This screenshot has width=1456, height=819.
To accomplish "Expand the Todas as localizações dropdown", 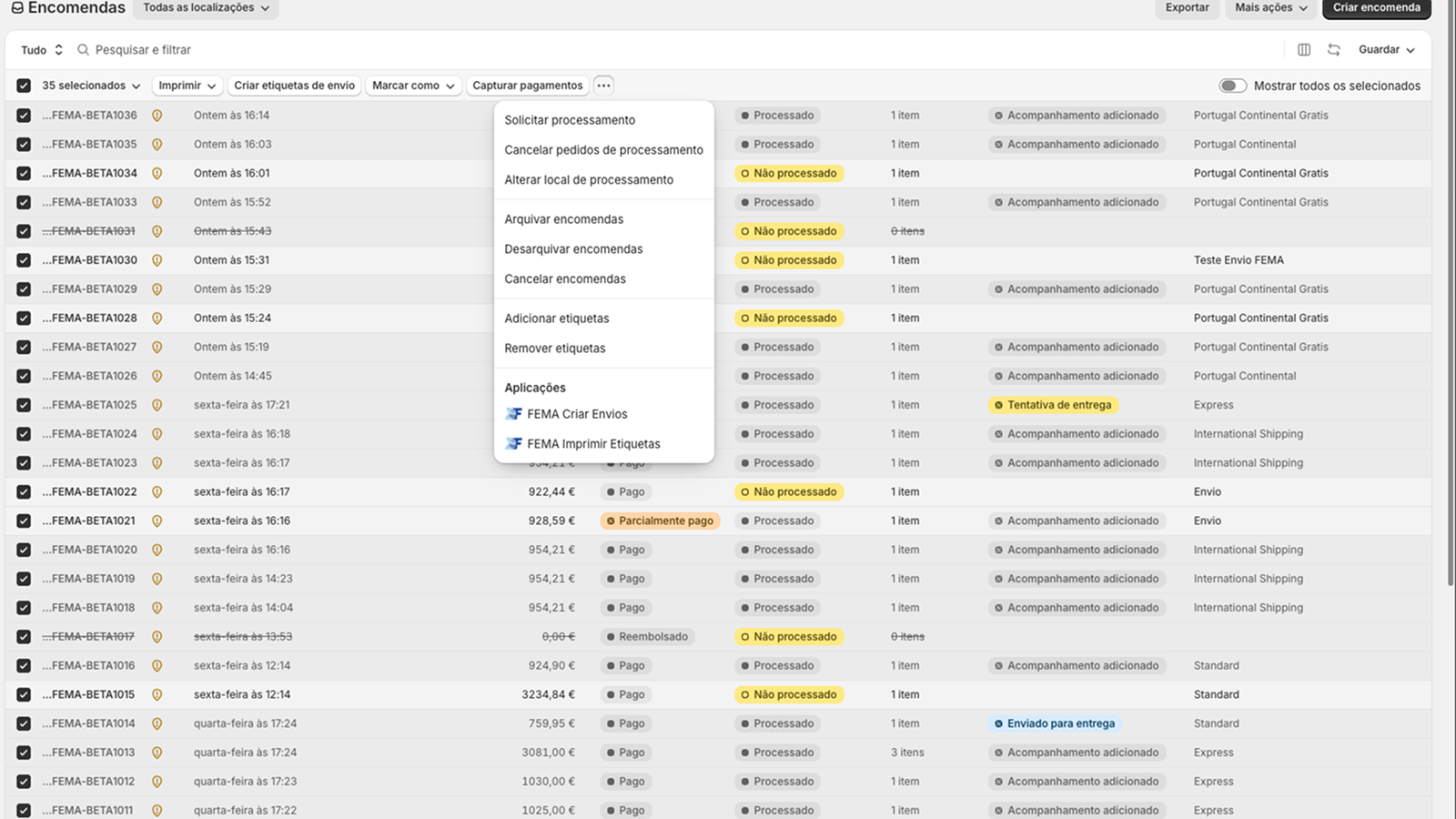I will coord(206,8).
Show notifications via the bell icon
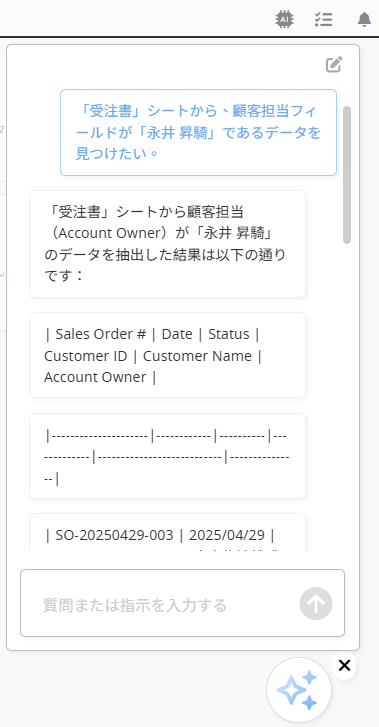 (365, 19)
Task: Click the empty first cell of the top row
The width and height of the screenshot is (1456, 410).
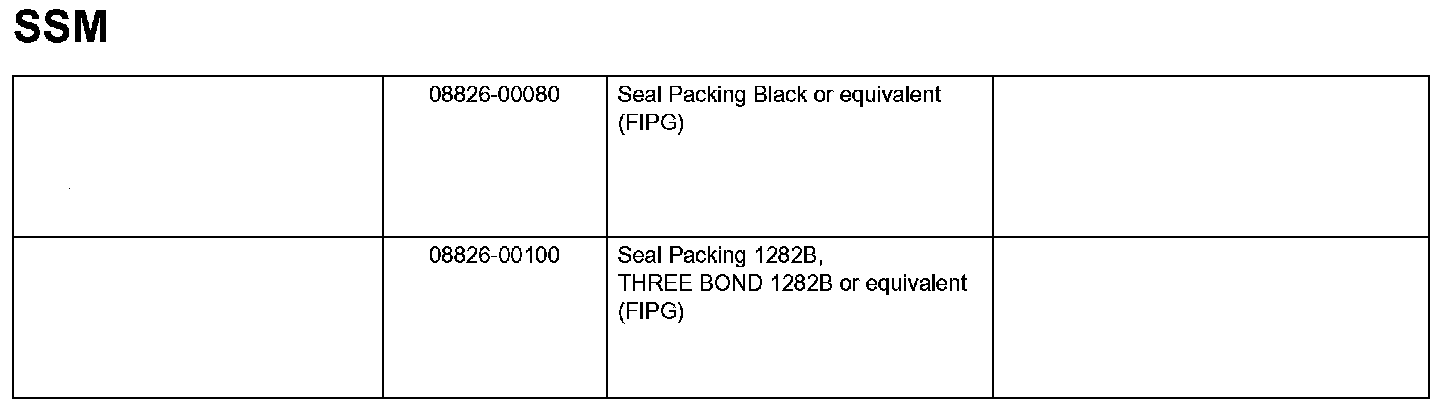Action: 198,156
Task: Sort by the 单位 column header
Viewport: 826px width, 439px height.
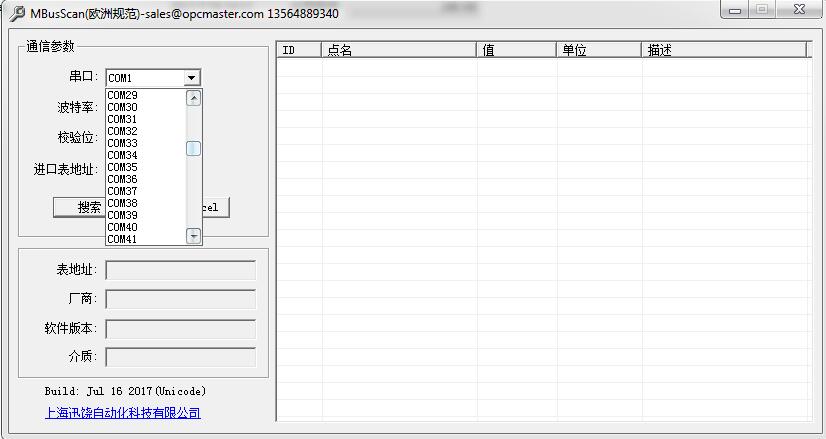Action: pyautogui.click(x=598, y=50)
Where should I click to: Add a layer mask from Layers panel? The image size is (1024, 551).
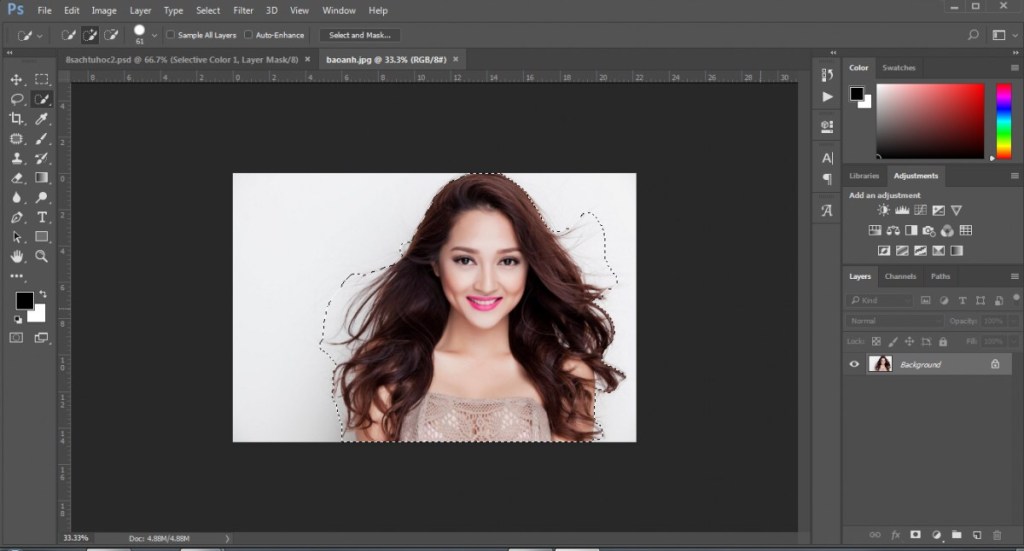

■ **WHAT IS BEING ASKED**
Using the listing above, write out exactly the lines from the one that holds "The width and" through the last line, both included, and omit pictures.

■ **SOLUTION TO THE PROBLEM**
The width and height of the screenshot is (1456, 410).
Action: 198,156
Task: Sort by the 单位 column header
Viewport: 826px width, 439px height.
Action: pyautogui.click(x=598, y=50)
Where should I click to: Add a layer mask from Layers panel? The image size is (1024, 551).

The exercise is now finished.